2Ce n’était évidemment pas la première fois que le gallo faisait l’objet d’une attention « universitaire ». Depuis le XIXème siècle en effet, le gallo est loin d’être ignoré des romanistes et dialectologues : la communication de Jean-Paul Chauveau (dont les travaux sur le gallo sont connus de tous) en témoignera ici-même, dans une corrélation de principe entre histoire de la langue d’oïl (et du français bien sûr) et variations dialectales de l’ouest ; les descriptions d’usages locaux et les collectages (assurés par des individus ou par différentes associations contemporaines) sont nombreux ; l’université Rennes 2, depuis plusieurs années, (autour de l’ERELLIF et des Cahiers de Sociolinguistique) mène ou soutient différentes recherches en linguistique, phonologie, sociolinguistique de la Haute Bretagne et des régions voisines (Mayenne, Normandie etc.).
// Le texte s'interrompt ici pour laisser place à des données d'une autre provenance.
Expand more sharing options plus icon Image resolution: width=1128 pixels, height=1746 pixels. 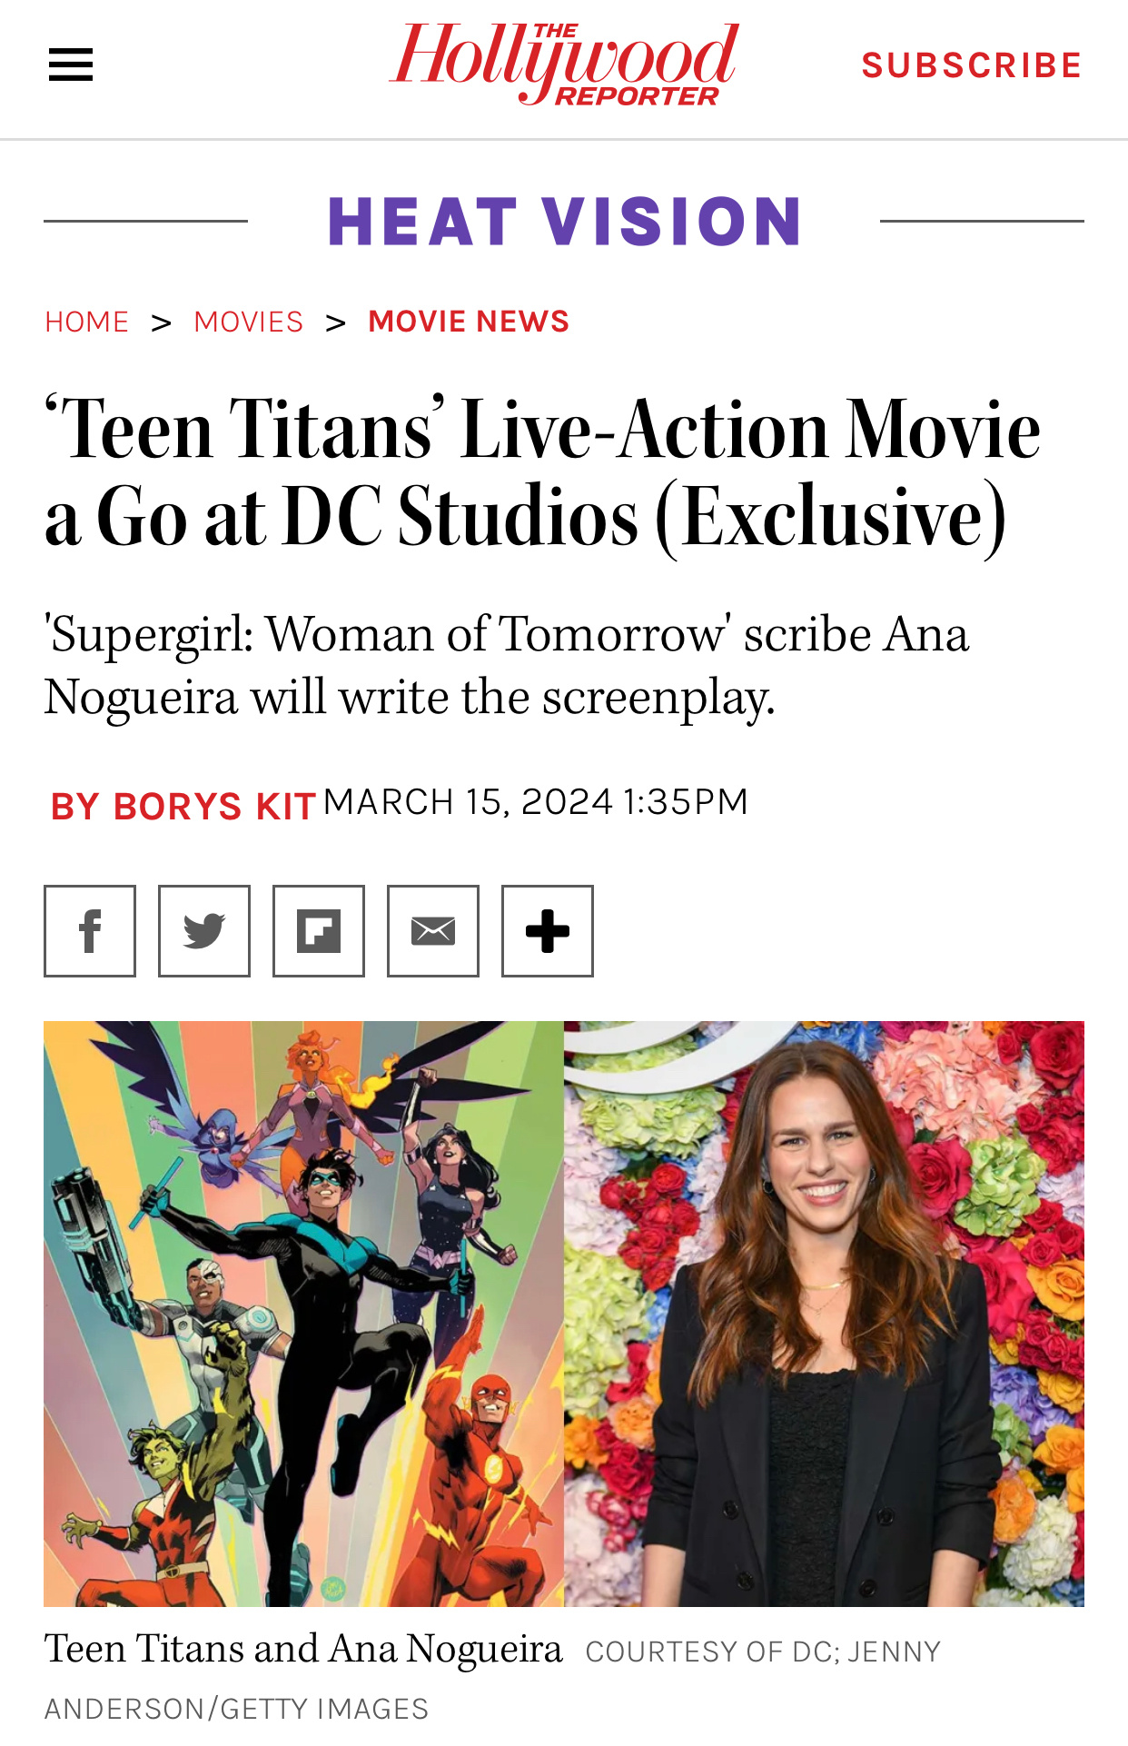click(548, 931)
3Mais c’était, à notre connaissance, l’une des toutes premières fois qu’une journée était exclusivement consacrée au gallo, ou langue gallèse. Et, justification a posteriori du terme « premier », une 2ème journée d’Études Gallèses est annoncée pour 2008, cette fois à l’Université Rennes 2 Haute Bretagne.
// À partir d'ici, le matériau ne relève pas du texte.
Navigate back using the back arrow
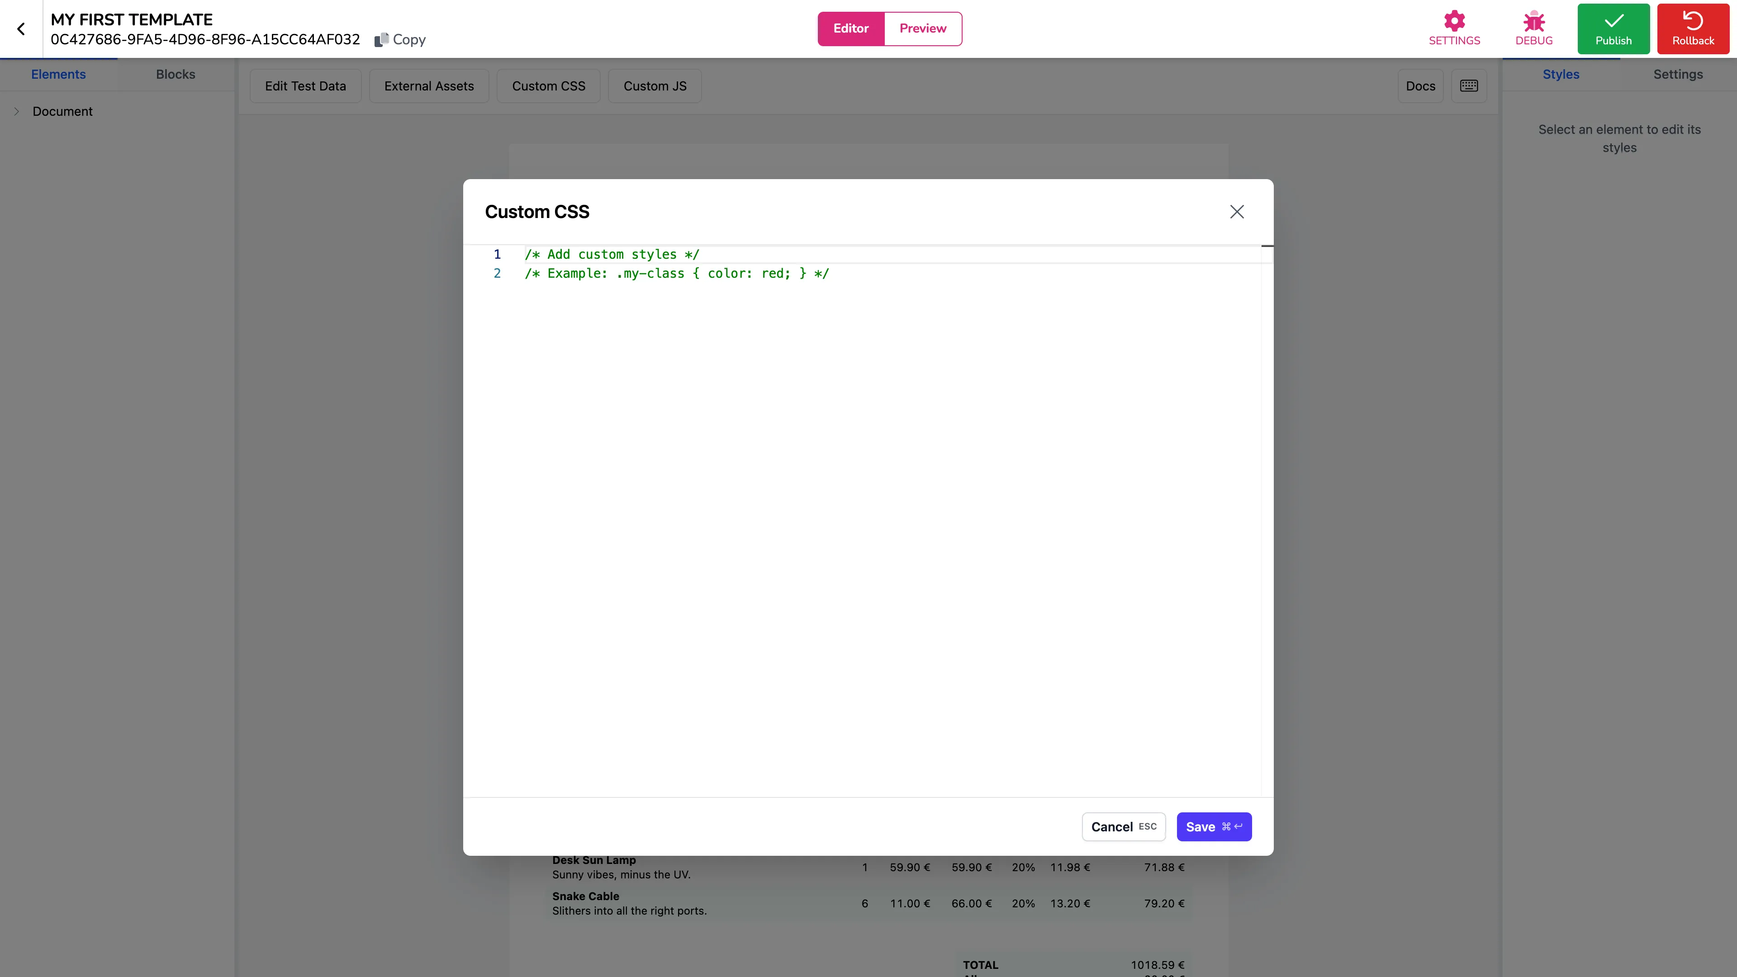Image resolution: width=1737 pixels, height=977 pixels. click(x=22, y=28)
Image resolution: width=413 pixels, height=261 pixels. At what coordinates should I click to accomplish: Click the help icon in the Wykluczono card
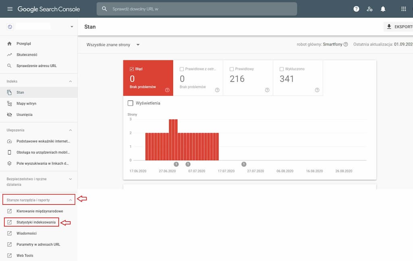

4Cette journée a permis à une trentaine de chercheurs (étudiants, universitaires, enseignants de gallo, responsables d’associations) d’échanger et de débattre autour des dix communications retenues. S’il n’a malheureusement pas été possible de conserver la trace de ces discussions enrichissantes (autrement que dans nos mémoires), ce n° 12 des Cahiers de Sociolinguistique propose une version écrite des communications présentées ce jour-là.
5Il est intéressant d’observer que nombre des interventions et des débats du 29 juin 2007 portaient (sans concertation préalable) sur l’état du gallo et sa vitalité souvent surprenante dans une période où l’on dit les langues régionales en difficulté. Dans cette composante de la réflexion, diachroniciens, dialectologues et sociolinguistes font en effet le constat principal de la vitalité.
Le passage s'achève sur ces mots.